Records for the exercise –

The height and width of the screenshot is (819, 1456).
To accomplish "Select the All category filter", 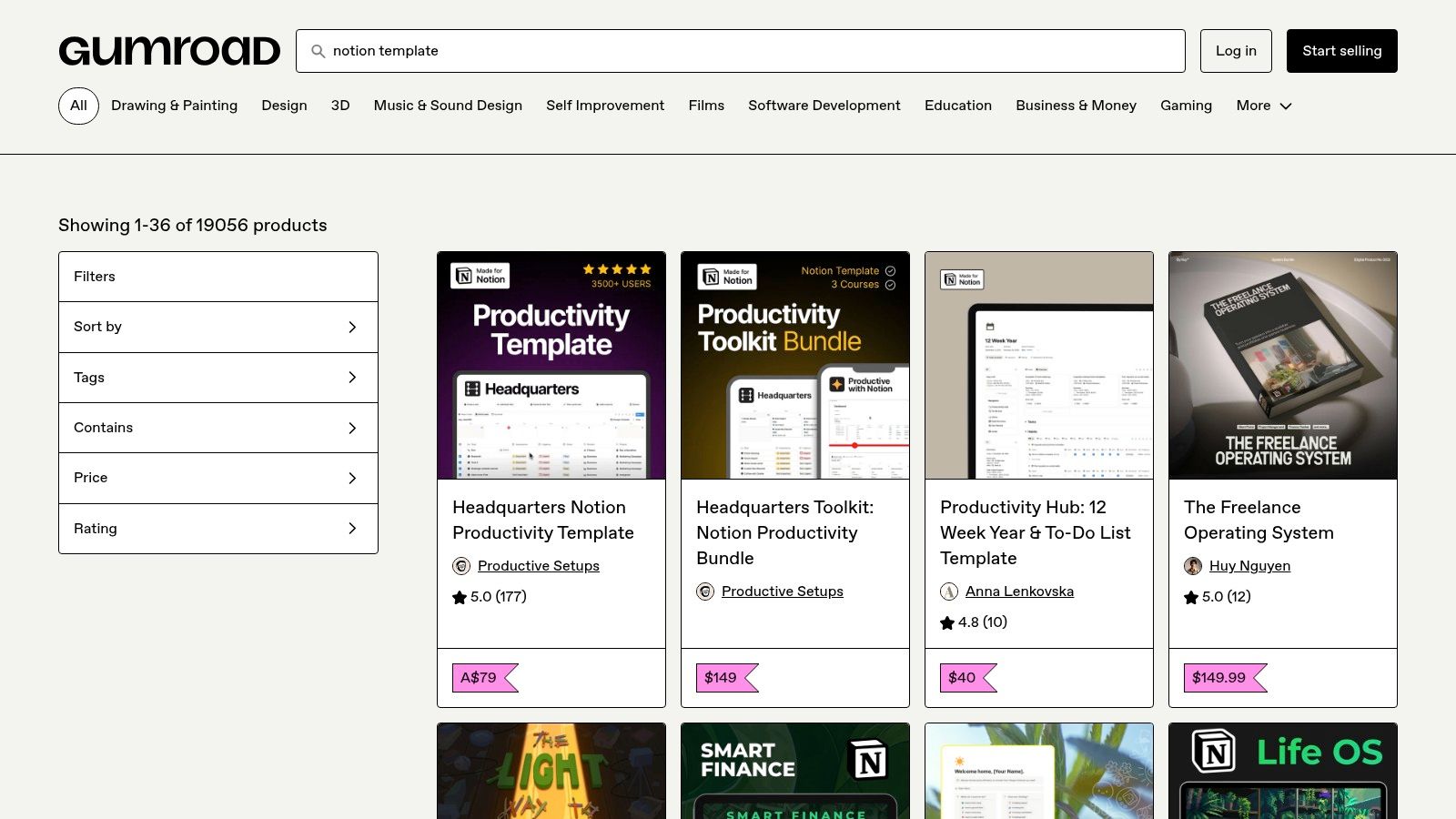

...

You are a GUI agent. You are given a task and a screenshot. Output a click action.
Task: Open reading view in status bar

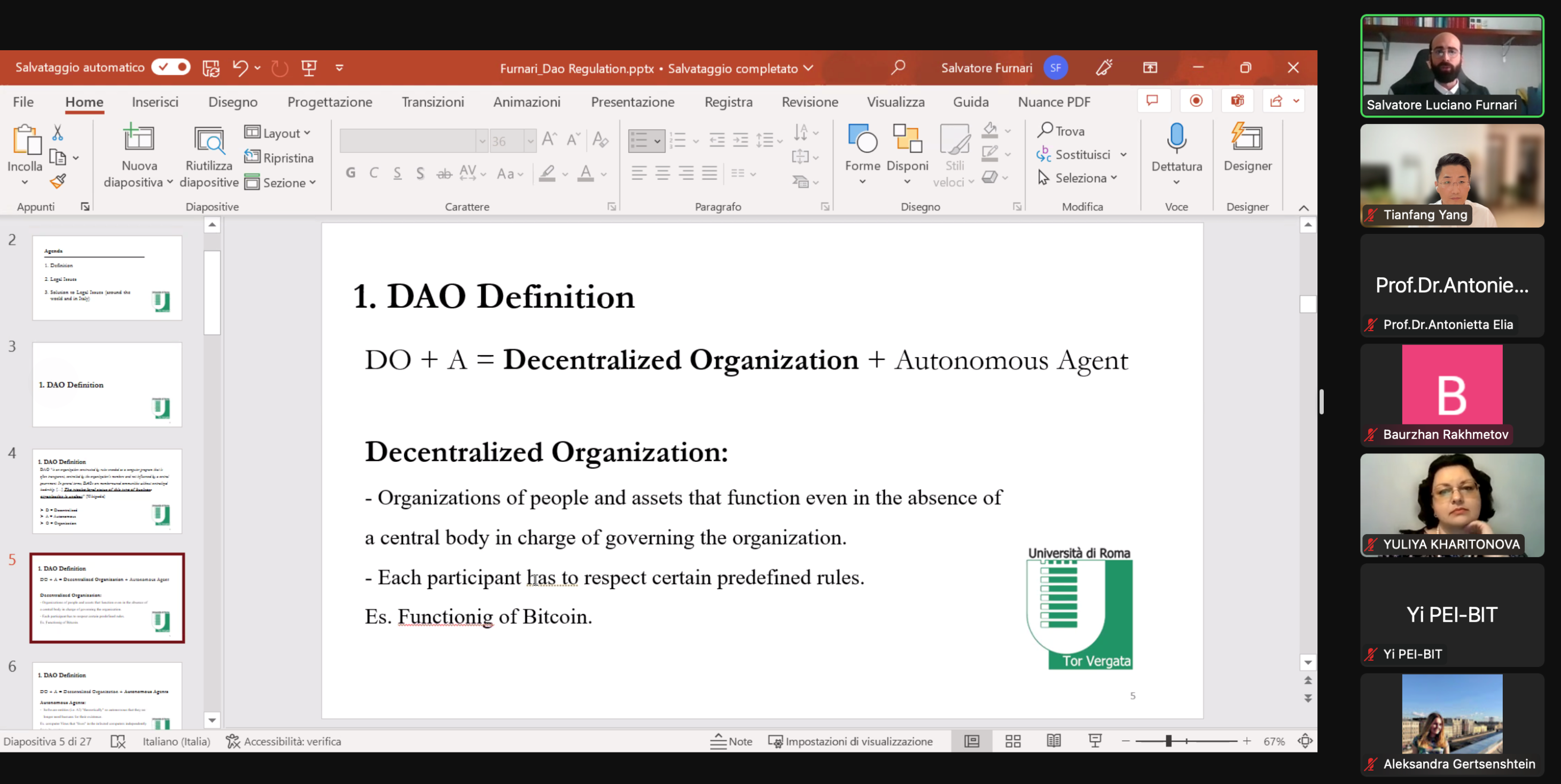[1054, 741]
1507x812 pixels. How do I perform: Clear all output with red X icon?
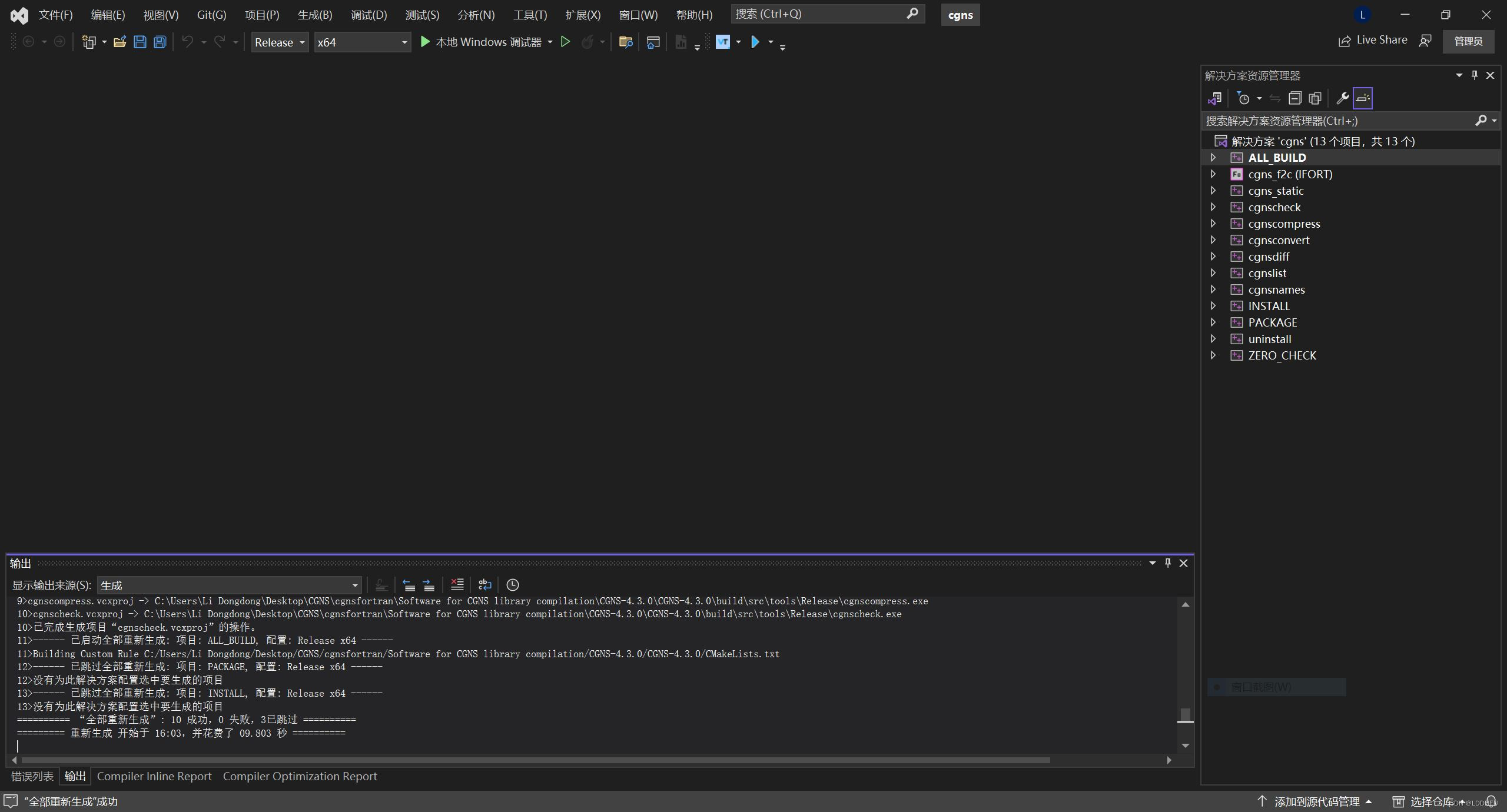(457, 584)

Task goal – Using the records above, report each line that contains the word "screenshot" by copying it.

Reply to the task –
The height and width of the screenshot is (819, 1456).
You are a GUI agent. You are given a task and a screenshot. Output a click action.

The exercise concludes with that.